[Task input — start]

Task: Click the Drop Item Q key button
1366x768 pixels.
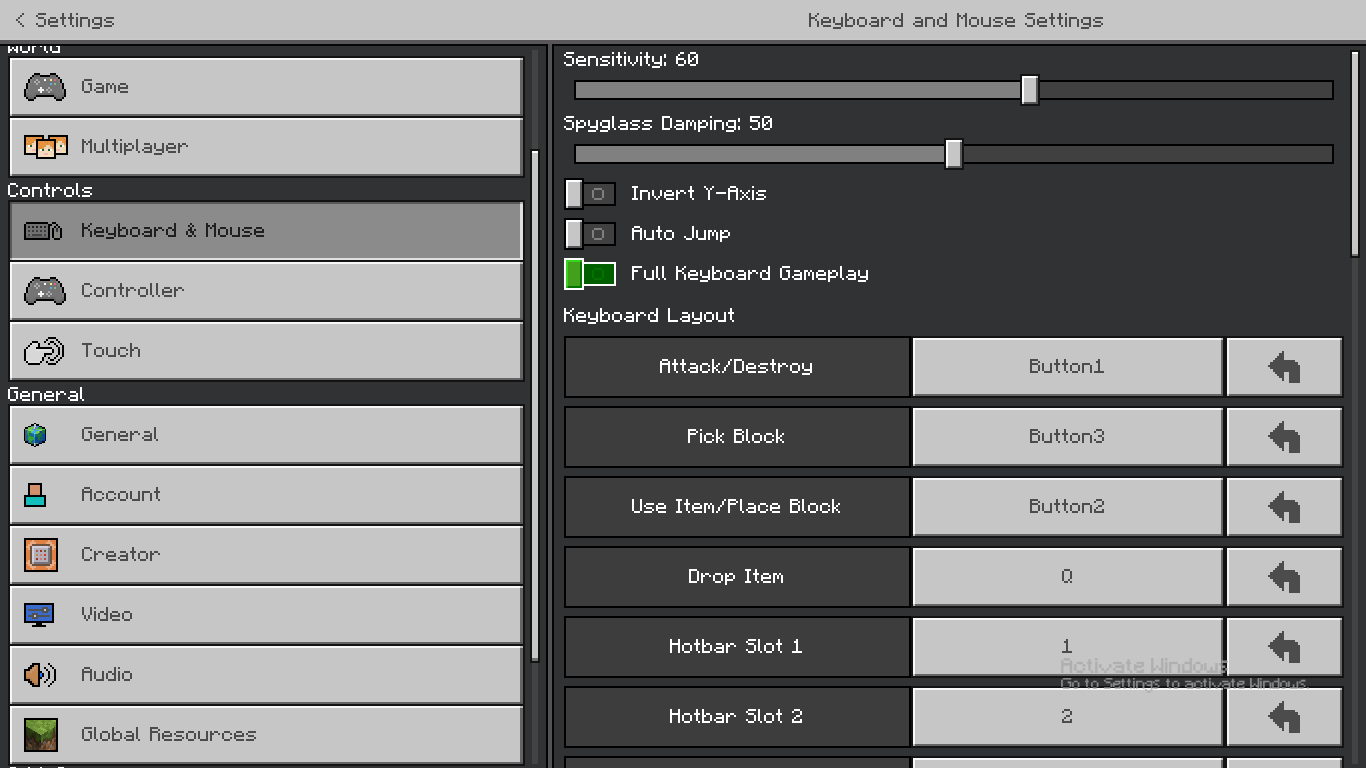Action: (1067, 577)
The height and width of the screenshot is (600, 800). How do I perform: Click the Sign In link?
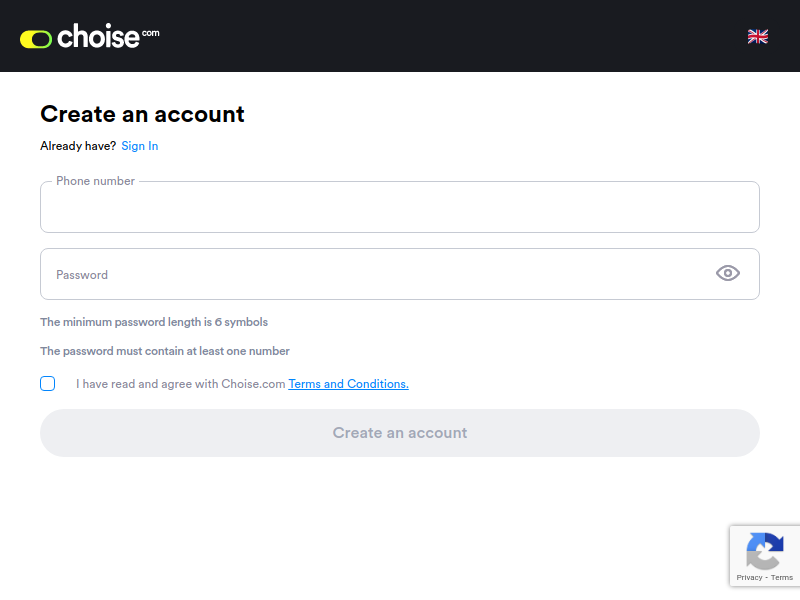pos(140,146)
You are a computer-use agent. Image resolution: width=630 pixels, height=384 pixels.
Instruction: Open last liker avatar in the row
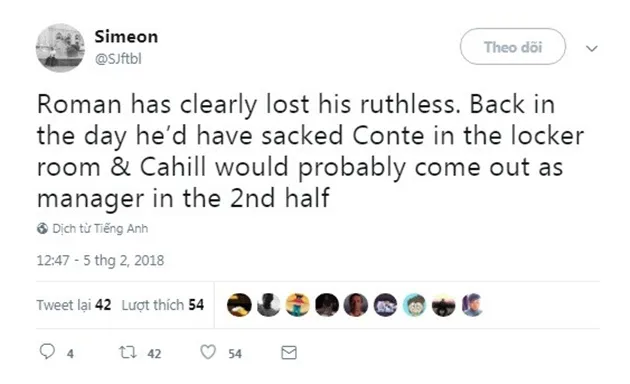(x=472, y=305)
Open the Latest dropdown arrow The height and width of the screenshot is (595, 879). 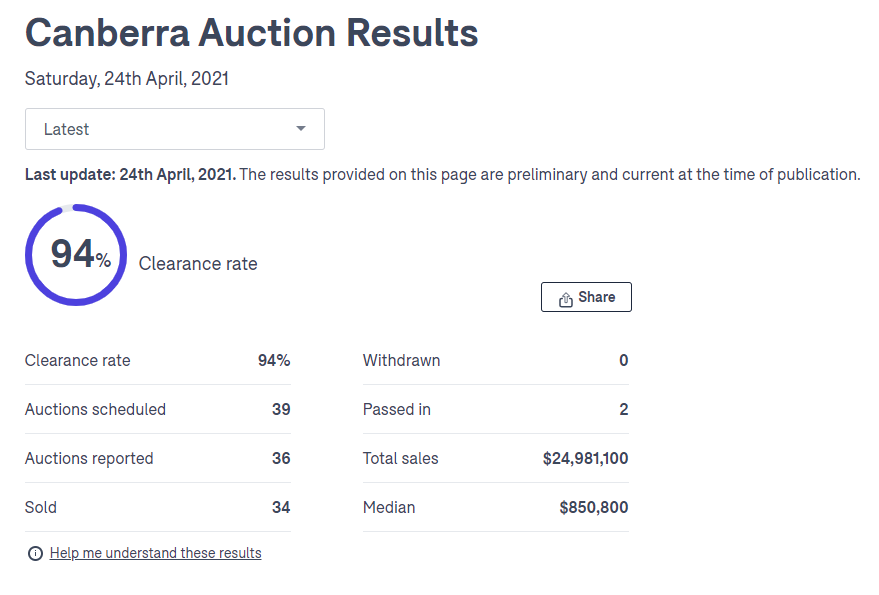point(301,129)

[Task input — finish]

(What the task requires): Only the lines from the beginning of the records up to and including the line with "You are a computer-use" should appear, exactly as they are, and no pictures.

(Solution below):
Task: Click the Drop Item Q key button
1366x768 pixels.
Action: (1067, 577)
The height and width of the screenshot is (600, 800). How do I perform: Click the Sign In link?
pos(140,146)
You are a computer-use agent. Image resolution: width=630 pixels, height=384 pixels.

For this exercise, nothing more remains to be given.